GOAL:
Copy out verbatim everything in the records from the line containing "Given: Click the notification bell icon" down to the line containing "Looking at the screenshot, I should 1279,30.", both included.

(Entries on where items appear)
▶

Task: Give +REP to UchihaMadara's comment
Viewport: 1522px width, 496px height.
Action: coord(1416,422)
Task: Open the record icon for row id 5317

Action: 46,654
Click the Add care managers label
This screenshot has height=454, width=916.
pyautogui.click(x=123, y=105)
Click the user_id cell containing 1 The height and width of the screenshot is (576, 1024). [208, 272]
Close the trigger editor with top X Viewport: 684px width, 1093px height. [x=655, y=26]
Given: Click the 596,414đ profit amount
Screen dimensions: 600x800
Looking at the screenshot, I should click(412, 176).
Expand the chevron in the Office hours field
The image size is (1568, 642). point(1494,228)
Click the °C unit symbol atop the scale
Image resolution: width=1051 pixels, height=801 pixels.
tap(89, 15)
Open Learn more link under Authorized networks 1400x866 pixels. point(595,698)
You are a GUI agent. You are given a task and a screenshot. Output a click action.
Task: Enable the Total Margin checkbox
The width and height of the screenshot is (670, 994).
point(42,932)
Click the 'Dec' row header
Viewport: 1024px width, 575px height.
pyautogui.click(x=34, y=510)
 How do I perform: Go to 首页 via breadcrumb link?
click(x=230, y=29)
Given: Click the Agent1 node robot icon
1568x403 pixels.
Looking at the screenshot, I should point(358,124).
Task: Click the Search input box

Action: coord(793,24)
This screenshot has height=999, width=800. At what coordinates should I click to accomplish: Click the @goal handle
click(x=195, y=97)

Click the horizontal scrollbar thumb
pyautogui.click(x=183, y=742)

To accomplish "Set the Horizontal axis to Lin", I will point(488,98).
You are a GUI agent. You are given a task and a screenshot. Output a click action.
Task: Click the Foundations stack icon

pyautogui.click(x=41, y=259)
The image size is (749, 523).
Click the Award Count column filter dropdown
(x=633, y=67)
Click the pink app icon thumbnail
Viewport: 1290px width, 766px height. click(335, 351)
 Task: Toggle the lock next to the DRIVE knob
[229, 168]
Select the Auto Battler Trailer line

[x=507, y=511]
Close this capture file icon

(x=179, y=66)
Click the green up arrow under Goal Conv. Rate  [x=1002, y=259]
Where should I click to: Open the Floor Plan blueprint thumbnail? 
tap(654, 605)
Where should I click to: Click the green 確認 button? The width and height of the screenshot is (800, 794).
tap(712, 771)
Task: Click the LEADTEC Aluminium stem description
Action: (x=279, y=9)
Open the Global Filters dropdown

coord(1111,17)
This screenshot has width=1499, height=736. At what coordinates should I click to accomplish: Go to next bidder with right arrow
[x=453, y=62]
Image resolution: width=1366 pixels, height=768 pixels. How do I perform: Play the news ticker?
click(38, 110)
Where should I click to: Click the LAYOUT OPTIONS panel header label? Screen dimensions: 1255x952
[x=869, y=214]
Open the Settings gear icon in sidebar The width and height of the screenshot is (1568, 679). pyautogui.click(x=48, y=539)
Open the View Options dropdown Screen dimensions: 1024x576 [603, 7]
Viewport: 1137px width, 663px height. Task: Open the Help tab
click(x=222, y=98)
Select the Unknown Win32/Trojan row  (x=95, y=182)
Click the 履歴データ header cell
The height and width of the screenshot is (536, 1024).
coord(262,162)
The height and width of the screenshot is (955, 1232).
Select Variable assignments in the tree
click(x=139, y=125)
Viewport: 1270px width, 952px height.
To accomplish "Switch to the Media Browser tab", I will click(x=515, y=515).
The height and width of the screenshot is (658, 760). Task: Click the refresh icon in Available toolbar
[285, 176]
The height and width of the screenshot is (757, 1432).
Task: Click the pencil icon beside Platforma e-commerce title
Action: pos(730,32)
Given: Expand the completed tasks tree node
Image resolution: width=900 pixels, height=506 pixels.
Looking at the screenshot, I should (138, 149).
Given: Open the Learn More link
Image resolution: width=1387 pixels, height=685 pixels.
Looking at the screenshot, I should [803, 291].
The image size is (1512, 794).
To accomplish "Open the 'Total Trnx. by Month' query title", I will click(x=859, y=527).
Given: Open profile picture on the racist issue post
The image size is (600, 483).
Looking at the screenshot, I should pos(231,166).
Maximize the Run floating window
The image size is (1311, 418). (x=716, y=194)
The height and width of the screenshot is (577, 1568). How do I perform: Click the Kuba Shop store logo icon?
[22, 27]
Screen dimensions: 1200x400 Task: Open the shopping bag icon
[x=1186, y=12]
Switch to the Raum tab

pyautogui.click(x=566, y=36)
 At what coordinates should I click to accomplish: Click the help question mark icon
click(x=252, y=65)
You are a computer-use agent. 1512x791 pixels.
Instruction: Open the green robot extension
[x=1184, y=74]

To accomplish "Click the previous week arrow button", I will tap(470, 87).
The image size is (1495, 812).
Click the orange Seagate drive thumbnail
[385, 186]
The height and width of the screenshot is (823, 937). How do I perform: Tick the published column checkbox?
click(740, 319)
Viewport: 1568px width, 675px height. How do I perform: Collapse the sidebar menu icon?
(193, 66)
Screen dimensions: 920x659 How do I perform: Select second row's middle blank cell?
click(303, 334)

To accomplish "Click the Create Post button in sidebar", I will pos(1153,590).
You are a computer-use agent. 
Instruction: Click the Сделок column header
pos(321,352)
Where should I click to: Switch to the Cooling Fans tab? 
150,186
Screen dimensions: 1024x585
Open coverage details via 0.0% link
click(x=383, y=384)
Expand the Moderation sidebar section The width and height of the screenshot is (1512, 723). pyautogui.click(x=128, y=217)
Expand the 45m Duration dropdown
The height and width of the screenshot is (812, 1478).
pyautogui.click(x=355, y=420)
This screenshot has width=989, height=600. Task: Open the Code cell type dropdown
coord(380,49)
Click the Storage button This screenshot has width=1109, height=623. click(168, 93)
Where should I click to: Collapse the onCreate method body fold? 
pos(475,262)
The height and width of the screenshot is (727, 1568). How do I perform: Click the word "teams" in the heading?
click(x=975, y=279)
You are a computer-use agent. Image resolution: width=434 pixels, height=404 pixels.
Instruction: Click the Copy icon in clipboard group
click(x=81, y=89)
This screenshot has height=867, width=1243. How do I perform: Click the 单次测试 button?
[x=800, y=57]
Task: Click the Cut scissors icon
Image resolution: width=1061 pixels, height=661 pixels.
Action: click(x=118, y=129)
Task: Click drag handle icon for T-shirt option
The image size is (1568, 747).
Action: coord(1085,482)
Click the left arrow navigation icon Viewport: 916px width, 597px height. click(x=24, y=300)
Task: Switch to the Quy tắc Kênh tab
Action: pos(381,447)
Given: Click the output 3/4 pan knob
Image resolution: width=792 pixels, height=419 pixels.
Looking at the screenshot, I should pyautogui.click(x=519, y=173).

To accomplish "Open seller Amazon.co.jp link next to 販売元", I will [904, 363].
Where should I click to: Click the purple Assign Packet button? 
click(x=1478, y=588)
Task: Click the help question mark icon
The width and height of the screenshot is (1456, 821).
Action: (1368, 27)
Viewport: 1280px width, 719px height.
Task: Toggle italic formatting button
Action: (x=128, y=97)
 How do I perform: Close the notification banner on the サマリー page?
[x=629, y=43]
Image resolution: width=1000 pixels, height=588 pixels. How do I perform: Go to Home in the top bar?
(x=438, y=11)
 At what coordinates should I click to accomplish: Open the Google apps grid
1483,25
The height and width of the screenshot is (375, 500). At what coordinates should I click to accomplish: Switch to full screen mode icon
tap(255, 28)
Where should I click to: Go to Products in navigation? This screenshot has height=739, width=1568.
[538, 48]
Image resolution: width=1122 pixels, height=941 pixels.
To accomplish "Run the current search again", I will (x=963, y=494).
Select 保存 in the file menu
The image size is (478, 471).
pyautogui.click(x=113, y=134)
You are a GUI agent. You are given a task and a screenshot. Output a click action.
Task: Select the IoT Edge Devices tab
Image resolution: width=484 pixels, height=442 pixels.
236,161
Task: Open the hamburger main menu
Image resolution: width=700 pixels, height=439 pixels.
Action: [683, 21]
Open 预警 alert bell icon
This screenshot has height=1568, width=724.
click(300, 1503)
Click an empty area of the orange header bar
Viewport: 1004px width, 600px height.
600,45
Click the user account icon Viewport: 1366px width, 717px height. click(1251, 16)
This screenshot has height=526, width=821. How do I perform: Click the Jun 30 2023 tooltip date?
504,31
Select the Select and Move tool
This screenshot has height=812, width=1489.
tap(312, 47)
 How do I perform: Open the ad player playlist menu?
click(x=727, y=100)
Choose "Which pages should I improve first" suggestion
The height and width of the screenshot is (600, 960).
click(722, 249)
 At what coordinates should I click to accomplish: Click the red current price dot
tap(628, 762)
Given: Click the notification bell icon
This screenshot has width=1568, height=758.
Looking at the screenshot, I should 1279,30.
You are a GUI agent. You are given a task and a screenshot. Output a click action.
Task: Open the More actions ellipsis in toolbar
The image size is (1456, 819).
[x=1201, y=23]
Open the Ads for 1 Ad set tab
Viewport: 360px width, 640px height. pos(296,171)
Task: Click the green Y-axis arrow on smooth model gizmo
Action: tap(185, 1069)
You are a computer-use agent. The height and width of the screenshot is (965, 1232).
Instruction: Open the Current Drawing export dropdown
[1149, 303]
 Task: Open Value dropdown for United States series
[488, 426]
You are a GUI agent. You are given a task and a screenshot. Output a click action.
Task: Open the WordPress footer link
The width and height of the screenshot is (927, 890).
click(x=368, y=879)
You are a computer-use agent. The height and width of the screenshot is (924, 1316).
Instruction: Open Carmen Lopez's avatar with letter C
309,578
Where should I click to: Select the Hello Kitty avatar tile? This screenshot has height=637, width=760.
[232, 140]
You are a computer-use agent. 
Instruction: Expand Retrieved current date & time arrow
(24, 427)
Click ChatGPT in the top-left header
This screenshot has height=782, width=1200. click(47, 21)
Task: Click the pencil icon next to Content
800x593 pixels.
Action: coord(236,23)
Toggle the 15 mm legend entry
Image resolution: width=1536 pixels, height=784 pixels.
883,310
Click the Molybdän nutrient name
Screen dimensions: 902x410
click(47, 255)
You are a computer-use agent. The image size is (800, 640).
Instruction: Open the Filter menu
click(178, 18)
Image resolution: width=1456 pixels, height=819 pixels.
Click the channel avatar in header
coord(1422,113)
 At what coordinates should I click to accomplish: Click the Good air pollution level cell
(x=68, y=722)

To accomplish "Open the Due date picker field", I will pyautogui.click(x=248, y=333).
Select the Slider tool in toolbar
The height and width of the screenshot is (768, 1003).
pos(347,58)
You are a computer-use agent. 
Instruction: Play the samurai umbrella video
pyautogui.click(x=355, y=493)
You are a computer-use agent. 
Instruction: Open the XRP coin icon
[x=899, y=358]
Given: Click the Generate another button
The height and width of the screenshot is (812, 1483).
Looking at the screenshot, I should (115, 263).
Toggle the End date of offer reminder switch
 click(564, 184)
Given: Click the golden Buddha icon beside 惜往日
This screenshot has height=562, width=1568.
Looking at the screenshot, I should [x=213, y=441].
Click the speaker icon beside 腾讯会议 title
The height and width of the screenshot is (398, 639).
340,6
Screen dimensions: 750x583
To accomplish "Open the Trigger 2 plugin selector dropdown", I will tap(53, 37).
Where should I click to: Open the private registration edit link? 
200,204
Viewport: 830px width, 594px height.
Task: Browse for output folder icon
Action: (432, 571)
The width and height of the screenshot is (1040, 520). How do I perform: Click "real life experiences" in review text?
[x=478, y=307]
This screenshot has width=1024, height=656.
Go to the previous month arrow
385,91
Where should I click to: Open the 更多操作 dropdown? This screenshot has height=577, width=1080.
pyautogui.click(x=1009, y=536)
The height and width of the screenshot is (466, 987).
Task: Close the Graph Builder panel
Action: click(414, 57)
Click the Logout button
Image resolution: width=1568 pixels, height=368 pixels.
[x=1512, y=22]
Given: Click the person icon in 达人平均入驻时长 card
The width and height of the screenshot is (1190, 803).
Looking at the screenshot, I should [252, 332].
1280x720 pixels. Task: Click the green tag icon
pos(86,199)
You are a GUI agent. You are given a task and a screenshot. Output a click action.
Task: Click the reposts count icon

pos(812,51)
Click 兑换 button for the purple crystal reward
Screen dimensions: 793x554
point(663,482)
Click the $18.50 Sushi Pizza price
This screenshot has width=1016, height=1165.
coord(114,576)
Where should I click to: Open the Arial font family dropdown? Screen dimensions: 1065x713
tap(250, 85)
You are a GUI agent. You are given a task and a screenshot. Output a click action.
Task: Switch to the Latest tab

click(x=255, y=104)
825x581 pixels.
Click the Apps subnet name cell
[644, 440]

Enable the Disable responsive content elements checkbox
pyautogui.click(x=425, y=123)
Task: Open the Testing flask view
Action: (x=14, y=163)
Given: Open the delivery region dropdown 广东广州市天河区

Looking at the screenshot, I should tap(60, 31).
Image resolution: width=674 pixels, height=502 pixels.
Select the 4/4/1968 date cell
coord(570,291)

◀

FULL RESPONSE:
Given: Click the notification bell icon
This screenshot has width=1568, height=758.
Looking at the screenshot, I should 1279,30.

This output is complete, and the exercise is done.